**PROVIDED INFORMATION**.
□ □ □ □ □
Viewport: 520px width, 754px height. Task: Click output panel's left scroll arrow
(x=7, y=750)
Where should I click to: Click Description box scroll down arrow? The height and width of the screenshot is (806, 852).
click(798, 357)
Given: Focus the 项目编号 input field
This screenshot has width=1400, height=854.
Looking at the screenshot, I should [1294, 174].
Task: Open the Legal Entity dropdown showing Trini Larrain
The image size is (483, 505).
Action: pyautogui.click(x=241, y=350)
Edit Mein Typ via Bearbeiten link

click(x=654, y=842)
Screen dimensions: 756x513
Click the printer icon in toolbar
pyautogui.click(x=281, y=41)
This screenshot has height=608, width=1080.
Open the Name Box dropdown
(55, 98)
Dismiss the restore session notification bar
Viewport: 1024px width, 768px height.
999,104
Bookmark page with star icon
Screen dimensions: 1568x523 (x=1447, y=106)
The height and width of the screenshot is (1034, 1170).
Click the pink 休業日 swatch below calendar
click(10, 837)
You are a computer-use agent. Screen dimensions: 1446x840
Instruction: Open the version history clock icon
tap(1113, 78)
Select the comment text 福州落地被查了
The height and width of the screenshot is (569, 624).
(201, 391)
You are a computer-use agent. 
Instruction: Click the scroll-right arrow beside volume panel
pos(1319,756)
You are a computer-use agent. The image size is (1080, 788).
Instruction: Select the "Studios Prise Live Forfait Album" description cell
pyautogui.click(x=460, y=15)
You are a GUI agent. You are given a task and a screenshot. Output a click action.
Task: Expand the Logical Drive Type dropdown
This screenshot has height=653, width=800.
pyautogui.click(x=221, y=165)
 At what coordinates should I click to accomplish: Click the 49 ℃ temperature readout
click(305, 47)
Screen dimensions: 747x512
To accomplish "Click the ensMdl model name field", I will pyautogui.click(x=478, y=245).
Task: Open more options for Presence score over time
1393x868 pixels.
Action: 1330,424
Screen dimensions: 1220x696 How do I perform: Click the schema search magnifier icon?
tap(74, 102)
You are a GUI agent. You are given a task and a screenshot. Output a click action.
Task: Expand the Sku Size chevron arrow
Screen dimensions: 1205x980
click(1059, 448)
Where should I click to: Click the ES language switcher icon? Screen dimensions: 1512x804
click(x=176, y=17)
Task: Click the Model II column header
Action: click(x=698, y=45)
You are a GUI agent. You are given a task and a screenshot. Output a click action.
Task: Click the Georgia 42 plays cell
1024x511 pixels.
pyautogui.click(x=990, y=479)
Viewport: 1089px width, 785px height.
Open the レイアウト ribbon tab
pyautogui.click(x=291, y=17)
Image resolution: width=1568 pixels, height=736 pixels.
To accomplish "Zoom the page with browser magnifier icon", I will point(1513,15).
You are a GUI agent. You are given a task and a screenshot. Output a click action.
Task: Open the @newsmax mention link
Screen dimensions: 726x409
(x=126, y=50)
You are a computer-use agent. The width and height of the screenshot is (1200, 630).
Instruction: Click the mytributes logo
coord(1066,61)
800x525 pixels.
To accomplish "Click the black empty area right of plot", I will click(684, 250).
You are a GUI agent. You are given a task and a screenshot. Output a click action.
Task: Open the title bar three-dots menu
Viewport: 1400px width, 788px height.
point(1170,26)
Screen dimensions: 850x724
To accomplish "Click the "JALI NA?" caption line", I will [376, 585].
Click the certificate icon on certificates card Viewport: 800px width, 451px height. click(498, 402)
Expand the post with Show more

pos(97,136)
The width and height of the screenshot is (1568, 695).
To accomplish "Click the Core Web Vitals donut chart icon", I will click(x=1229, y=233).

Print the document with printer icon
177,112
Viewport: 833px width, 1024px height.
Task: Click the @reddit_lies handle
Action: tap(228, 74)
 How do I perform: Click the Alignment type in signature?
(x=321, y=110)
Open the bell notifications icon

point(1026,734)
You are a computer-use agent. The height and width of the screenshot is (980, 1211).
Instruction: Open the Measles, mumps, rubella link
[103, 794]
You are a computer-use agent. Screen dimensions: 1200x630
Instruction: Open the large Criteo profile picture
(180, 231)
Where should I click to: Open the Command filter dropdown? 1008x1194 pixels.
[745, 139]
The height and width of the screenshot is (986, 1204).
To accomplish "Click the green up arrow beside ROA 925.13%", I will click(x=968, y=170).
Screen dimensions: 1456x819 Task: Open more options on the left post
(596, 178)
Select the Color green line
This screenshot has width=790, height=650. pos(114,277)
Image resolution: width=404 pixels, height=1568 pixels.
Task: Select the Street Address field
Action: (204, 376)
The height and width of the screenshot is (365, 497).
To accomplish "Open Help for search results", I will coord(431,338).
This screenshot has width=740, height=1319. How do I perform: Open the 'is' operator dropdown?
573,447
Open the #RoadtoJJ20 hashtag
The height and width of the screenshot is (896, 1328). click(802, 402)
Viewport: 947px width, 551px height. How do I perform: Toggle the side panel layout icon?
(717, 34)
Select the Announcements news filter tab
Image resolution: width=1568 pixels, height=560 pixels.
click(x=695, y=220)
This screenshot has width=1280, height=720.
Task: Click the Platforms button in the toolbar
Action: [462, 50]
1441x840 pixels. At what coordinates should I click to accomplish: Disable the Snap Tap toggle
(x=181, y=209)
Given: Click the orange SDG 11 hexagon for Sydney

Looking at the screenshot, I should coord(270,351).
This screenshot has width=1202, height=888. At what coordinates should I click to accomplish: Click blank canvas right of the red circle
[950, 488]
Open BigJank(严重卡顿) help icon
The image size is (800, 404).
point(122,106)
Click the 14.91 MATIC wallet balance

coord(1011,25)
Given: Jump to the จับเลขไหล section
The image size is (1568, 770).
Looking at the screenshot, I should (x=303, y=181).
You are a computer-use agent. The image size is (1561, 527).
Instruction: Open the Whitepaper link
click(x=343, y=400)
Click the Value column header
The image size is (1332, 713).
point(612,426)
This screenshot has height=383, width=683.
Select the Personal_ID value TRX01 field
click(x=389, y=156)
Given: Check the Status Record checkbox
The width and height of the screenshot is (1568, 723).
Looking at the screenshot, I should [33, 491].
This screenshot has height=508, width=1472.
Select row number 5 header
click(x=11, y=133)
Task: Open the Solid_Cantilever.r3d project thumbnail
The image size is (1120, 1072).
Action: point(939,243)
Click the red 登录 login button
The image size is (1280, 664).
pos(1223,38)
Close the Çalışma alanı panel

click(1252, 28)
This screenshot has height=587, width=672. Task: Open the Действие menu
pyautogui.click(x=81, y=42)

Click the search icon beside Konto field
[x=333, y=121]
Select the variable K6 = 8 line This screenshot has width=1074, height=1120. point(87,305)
□ □ □ □ □
**YOUR OBJECTIVE**. Without leaving anything out, transcribe the records above exactly.

**REPLY TO THE TASK**.
Viewport: 520px width, 754px height. Task: Click output panel's left scroll arrow
(x=7, y=750)
Where should I click to: Click Description box scroll down arrow? The height and width of the screenshot is (806, 852).
click(798, 357)
Given: Focus the 项目编号 input field
This screenshot has width=1400, height=854.
Looking at the screenshot, I should [1294, 174].
Task: Open the Legal Entity dropdown showing Trini Larrain
The image size is (483, 505).
Action: pyautogui.click(x=241, y=350)
Edit Mein Typ via Bearbeiten link

click(x=654, y=842)
Screen dimensions: 756x513
Click the printer icon in toolbar
pyautogui.click(x=281, y=41)
This screenshot has height=608, width=1080.
Open the Name Box dropdown
(55, 98)
Dismiss the restore session notification bar
Viewport: 1024px width, 768px height.
999,104
Bookmark page with star icon
Screen dimensions: 1568x523 (x=1447, y=106)
The height and width of the screenshot is (1034, 1170).
Click the pink 休業日 swatch below calendar
click(10, 837)
You are a computer-use agent. Screen dimensions: 1446x840
Instruction: Open the version history clock icon
tap(1113, 78)
Select the comment text 福州落地被查了
The height and width of the screenshot is (569, 624).
(201, 391)
You are a computer-use agent. 
Instruction: Click the scroll-right arrow beside volume panel
pos(1319,756)
You are a computer-use agent. The image size is (1080, 788).
Instruction: Select the "Studios Prise Live Forfait Album" description cell
pyautogui.click(x=460, y=15)
You are a GUI agent. You are given a task and a screenshot. Output a click action.
Task: Expand the Logical Drive Type dropdown
This screenshot has height=653, width=800.
pyautogui.click(x=221, y=165)
 At what coordinates should I click to accomplish: Click the 49 ℃ temperature readout
click(305, 47)
Screen dimensions: 747x512
To accomplish "Click the ensMdl model name field", I will pyautogui.click(x=478, y=245).
Task: Open more options for Presence score over time
1393x868 pixels.
Action: 1330,424
Screen dimensions: 1220x696 How do I perform: Click the schema search magnifier icon?
tap(74, 102)
You are a GUI agent. You are given a task and a screenshot. Output a click action.
Task: Expand the Sku Size chevron arrow
Screen dimensions: 1205x980
click(1059, 448)
Where should I click to: Click the ES language switcher icon? Screen dimensions: 1512x804
click(x=176, y=17)
Task: Click the Model II column header
Action: click(x=698, y=45)
You are a GUI agent. You are given a task and a screenshot. Output a click action.
Task: Click the Georgia 42 plays cell
1024x511 pixels.
pyautogui.click(x=990, y=479)
Viewport: 1089px width, 785px height.
Open the レイアウト ribbon tab
pyautogui.click(x=291, y=17)
Image resolution: width=1568 pixels, height=736 pixels.
To accomplish "Zoom the page with browser magnifier icon", I will point(1513,15).
You are a GUI agent. You are given a task and a screenshot. Output a click action.
Task: Open the @newsmax mention link
Screen dimensions: 726x409
(x=126, y=50)
You are a computer-use agent. The width and height of the screenshot is (1200, 630).
Instruction: Click the mytributes logo
coord(1066,61)
800x525 pixels.
To accomplish "Click the black empty area right of plot", I will click(684, 250).
You are a GUI agent. You are given a task and a screenshot. Output a click action.
Task: Open the title bar three-dots menu
Viewport: 1400px width, 788px height.
point(1170,26)
Screen dimensions: 850x724
To accomplish "Click the "JALI NA?" caption line", I will [376, 585].
Click the certificate icon on certificates card Viewport: 800px width, 451px height. click(498, 402)
Expand the post with Show more

pos(97,136)
The width and height of the screenshot is (1568, 695).
To accomplish "Click the Core Web Vitals donut chart icon", I will click(x=1229, y=233).

Print the document with printer icon
177,112
Viewport: 833px width, 1024px height.
Task: Click the @reddit_lies handle
Action: tap(228, 74)
 How do I perform: Click the Alignment type in signature?
(x=321, y=110)
Open the bell notifications icon

point(1026,734)
You are a computer-use agent. The height and width of the screenshot is (980, 1211).
Instruction: Open the Measles, mumps, rubella link
[103, 794]
You are a computer-use agent. Screen dimensions: 1200x630
Instruction: Open the large Criteo profile picture
(180, 231)
Where should I click to: Open the Command filter dropdown? 1008x1194 pixels.
[745, 139]
The height and width of the screenshot is (986, 1204).
To accomplish "Click the green up arrow beside ROA 925.13%", I will click(x=968, y=170).
Screen dimensions: 1456x819 Task: Open more options on the left post
(596, 178)
Select the Color green line
This screenshot has width=790, height=650. pos(114,277)
Image resolution: width=404 pixels, height=1568 pixels.
Task: Select the Street Address field
Action: (204, 376)
The height and width of the screenshot is (365, 497).
To accomplish "Open Help for search results", I will coord(431,338).
This screenshot has width=740, height=1319. How do I perform: Open the 'is' operator dropdown?
573,447
Open the #RoadtoJJ20 hashtag
The height and width of the screenshot is (896, 1328). click(802, 402)
Viewport: 947px width, 551px height. How do I perform: Toggle the side panel layout icon?
(717, 34)
Select the Announcements news filter tab
Image resolution: width=1568 pixels, height=560 pixels.
click(x=695, y=220)
This screenshot has width=1280, height=720.
Task: Click the Platforms button in the toolbar
Action: [462, 50]
1441x840 pixels. At what coordinates should I click to accomplish: Disable the Snap Tap toggle
(x=181, y=209)
Given: Click the orange SDG 11 hexagon for Sydney

Looking at the screenshot, I should coord(270,351).
This screenshot has width=1202, height=888. At what coordinates should I click to accomplish: Click blank canvas right of the red circle
[950, 488]
Open BigJank(严重卡顿) help icon
The image size is (800, 404).
point(122,106)
Click the 14.91 MATIC wallet balance

coord(1011,25)
Given: Jump to the จับเลขไหล section
The image size is (1568, 770).
Looking at the screenshot, I should (x=303, y=181).
You are a computer-use agent. The image size is (1561, 527).
Instruction: Open the Whitepaper link
click(x=343, y=400)
Click the Value column header
The image size is (1332, 713).
point(612,426)
This screenshot has height=383, width=683.
Select the Personal_ID value TRX01 field
click(x=389, y=156)
Given: Check the Status Record checkbox
The width and height of the screenshot is (1568, 723).
Looking at the screenshot, I should [33, 491].
This screenshot has height=508, width=1472.
Select row number 5 header
click(x=11, y=133)
Task: Open the Solid_Cantilever.r3d project thumbnail
The image size is (1120, 1072).
Action: point(939,243)
Click the red 登录 login button
The image size is (1280, 664).
pos(1223,38)
Close the Çalışma alanı panel

click(1252, 28)
This screenshot has height=587, width=672. Task: Open the Действие menu
pyautogui.click(x=81, y=42)

Click the search icon beside Konto field
[x=333, y=121]
Select the variable K6 = 8 line This screenshot has width=1074, height=1120. point(87,305)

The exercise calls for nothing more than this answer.